§ Entries:
------------------------------------------------------------
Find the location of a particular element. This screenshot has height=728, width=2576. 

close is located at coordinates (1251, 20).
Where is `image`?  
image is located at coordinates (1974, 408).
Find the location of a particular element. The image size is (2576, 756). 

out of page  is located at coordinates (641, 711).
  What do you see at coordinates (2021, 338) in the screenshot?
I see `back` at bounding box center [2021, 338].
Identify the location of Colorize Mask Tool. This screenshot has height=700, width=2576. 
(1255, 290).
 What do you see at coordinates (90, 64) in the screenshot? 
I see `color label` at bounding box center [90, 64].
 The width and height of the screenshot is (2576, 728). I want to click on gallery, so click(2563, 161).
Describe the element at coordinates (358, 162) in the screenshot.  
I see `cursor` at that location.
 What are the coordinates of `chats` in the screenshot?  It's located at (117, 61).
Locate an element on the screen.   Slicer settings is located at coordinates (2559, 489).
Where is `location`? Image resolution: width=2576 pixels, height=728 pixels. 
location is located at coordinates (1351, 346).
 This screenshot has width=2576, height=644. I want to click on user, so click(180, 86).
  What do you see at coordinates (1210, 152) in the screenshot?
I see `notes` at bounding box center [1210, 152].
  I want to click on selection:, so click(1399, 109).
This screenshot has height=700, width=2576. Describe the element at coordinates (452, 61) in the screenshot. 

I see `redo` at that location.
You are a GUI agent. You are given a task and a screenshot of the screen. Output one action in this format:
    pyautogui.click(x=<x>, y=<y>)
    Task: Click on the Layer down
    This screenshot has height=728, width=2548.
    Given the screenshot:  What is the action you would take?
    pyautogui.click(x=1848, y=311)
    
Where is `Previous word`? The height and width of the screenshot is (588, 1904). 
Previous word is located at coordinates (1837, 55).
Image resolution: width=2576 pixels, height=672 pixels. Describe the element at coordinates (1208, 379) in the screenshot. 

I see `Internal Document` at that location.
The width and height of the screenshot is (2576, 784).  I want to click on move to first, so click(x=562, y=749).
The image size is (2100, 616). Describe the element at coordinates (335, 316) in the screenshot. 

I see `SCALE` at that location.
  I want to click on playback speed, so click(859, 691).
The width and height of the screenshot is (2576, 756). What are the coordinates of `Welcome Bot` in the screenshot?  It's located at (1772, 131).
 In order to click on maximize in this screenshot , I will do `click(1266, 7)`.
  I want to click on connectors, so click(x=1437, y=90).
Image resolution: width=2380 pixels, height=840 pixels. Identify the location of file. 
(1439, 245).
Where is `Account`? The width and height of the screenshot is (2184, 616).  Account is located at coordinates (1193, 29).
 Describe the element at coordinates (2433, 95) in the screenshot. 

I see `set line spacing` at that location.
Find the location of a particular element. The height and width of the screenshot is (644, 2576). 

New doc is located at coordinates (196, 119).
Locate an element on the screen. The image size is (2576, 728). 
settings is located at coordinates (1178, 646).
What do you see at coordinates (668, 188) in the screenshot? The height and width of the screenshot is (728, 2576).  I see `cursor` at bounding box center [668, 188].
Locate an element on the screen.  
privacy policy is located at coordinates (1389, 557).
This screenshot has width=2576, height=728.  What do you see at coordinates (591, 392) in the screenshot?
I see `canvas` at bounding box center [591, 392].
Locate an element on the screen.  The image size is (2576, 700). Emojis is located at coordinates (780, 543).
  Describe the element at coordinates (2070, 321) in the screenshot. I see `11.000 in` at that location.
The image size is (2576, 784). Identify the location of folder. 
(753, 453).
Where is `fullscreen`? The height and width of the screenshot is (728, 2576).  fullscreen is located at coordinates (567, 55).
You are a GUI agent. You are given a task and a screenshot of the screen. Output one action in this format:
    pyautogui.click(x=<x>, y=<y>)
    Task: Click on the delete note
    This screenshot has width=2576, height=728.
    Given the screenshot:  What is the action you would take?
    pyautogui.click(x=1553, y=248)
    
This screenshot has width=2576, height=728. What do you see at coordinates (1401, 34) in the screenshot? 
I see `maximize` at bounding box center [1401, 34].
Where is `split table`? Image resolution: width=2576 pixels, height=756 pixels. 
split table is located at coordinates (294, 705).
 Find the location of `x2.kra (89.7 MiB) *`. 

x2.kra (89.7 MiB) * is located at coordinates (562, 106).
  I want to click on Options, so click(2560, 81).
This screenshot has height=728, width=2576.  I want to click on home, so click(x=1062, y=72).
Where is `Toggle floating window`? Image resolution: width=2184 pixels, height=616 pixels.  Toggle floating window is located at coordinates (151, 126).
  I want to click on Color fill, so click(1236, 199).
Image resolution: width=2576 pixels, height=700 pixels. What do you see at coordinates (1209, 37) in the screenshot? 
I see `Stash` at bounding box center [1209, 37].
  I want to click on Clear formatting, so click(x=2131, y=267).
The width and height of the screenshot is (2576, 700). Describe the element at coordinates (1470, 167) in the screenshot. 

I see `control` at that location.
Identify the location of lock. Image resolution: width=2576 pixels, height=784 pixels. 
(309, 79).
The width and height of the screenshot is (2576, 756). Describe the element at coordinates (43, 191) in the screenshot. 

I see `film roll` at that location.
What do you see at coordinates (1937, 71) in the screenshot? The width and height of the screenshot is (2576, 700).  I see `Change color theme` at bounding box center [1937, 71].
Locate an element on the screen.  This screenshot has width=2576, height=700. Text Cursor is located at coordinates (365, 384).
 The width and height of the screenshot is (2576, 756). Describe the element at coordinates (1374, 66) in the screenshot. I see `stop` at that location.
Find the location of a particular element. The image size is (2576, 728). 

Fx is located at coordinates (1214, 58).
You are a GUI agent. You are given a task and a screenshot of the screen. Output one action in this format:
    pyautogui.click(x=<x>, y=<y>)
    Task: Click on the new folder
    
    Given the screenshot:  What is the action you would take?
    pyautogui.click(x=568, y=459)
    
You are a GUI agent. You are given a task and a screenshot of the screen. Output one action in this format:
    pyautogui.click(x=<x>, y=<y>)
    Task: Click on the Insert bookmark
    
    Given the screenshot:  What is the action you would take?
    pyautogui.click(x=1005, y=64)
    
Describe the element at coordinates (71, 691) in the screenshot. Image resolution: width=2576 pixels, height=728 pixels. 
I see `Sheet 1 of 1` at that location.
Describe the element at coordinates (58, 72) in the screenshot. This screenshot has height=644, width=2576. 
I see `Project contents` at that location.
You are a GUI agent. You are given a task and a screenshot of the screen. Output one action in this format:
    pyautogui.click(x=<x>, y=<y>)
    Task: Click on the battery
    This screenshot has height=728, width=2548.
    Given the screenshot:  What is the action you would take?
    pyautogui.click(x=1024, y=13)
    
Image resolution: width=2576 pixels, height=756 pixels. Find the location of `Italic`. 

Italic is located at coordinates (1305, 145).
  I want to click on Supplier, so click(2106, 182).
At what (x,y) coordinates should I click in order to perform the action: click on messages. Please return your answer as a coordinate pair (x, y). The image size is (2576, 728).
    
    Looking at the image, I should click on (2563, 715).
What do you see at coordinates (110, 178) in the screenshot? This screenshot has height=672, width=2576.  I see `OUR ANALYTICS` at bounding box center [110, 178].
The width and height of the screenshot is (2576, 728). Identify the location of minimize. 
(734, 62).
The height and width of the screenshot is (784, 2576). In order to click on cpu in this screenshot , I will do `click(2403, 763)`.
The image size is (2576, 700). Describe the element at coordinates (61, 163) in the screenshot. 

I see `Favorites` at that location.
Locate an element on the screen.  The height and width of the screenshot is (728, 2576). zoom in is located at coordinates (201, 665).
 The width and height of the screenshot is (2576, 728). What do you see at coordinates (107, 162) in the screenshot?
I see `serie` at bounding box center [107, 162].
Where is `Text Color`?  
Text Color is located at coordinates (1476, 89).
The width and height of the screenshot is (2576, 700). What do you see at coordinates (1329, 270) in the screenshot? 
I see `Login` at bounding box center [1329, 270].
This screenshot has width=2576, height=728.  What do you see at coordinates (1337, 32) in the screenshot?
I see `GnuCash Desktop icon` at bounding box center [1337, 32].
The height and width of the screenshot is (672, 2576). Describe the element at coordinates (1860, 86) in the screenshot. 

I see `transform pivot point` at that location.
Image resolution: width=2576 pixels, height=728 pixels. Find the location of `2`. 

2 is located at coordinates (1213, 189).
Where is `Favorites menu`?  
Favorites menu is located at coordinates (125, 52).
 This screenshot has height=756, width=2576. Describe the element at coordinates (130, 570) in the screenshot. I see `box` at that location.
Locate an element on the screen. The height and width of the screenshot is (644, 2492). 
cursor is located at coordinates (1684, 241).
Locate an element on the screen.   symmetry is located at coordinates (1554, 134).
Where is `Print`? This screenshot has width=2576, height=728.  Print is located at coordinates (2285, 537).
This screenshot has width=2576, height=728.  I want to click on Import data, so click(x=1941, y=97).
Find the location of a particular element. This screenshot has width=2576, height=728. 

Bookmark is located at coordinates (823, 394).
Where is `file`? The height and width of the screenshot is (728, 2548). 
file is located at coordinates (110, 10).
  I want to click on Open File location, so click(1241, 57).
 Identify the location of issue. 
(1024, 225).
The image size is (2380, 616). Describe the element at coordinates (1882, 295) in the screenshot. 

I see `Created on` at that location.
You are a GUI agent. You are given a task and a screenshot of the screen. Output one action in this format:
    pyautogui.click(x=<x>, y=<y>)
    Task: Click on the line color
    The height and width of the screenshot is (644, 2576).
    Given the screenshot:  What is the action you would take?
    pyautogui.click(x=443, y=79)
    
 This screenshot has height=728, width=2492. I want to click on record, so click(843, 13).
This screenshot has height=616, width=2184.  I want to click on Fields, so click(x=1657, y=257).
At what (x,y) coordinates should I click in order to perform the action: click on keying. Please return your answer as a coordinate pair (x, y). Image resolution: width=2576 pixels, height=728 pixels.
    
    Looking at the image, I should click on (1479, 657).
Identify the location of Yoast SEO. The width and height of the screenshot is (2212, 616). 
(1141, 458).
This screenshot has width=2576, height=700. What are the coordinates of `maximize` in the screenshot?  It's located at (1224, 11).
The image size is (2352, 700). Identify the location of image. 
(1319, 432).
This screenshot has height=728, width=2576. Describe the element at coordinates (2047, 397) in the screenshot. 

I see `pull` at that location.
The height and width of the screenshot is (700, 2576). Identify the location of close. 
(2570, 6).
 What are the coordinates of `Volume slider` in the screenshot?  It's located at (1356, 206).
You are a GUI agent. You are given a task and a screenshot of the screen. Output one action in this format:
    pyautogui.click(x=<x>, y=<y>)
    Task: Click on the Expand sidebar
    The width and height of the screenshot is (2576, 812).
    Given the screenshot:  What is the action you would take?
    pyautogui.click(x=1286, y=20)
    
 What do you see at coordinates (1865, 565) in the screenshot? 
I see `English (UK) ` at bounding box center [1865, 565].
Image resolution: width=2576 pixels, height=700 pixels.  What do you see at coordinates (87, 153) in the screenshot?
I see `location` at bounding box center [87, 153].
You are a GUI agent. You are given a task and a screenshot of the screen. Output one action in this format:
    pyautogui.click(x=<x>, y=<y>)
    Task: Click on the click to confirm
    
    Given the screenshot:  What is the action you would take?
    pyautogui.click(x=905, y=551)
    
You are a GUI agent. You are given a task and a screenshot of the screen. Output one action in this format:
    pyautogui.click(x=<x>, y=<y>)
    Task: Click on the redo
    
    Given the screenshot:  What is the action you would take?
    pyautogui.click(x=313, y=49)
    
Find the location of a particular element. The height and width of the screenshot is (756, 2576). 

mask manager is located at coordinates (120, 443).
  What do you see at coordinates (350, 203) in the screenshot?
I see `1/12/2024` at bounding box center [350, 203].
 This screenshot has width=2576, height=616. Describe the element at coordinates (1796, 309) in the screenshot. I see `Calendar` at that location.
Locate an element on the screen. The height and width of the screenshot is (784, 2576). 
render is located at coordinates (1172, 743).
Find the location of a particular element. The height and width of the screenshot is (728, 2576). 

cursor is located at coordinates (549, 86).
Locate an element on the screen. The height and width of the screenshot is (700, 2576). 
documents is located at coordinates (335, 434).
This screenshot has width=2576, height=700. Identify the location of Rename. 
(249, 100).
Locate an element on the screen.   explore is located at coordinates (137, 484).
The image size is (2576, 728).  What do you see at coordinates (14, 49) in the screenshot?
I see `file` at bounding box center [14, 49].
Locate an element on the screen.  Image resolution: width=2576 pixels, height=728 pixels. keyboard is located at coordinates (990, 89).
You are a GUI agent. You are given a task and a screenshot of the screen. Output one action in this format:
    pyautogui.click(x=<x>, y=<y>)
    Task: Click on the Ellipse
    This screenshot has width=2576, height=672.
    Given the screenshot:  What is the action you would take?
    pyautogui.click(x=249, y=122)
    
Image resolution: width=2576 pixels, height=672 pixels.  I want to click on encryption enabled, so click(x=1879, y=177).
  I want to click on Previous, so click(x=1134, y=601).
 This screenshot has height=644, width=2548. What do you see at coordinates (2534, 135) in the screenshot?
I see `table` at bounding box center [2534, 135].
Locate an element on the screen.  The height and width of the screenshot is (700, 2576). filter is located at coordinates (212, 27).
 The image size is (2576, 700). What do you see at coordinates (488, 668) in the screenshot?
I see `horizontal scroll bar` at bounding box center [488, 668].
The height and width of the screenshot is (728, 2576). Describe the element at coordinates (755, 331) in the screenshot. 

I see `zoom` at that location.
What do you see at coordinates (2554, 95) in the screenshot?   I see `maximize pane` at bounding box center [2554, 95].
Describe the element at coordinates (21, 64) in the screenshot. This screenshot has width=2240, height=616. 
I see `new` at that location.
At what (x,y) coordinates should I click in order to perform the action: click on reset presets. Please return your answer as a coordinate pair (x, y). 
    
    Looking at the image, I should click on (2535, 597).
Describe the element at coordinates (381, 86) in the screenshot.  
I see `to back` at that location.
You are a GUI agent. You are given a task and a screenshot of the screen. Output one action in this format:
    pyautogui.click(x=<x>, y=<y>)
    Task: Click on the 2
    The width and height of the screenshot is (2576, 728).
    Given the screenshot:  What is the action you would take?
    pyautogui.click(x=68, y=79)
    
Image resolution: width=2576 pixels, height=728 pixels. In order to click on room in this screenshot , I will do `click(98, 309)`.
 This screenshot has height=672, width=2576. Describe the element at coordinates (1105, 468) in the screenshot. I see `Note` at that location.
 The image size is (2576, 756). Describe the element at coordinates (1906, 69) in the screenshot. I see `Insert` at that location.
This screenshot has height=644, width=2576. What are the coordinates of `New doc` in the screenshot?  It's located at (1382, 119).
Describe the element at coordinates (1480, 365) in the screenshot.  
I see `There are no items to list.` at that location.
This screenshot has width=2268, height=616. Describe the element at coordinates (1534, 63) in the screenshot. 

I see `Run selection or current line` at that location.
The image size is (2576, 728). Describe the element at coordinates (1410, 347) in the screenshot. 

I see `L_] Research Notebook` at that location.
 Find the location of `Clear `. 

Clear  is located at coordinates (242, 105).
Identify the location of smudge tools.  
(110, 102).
------------------------------------------------------------
§ Task objective: Present the lines above as a numbered list, from the line with "at (1356, 206)." to the line with "pyautogui.click(x=1286, y=20)", both included. Leave out any blank lines.

§ Response to this task:
1.  What are the coordinates of `Volume slider` in the screenshot?  It's located at (1356, 206).
2. You are a GUI agent. You are given a task and a screenshot of the screen. Output one action in this format:
3.     pyautogui.click(x=<x>, y=<y>)
4.     Task: Click on the Expand sidebar
5.     The width and height of the screenshot is (2576, 812).
6.     Given the screenshot:  What is the action you would take?
7.     pyautogui.click(x=1286, y=20)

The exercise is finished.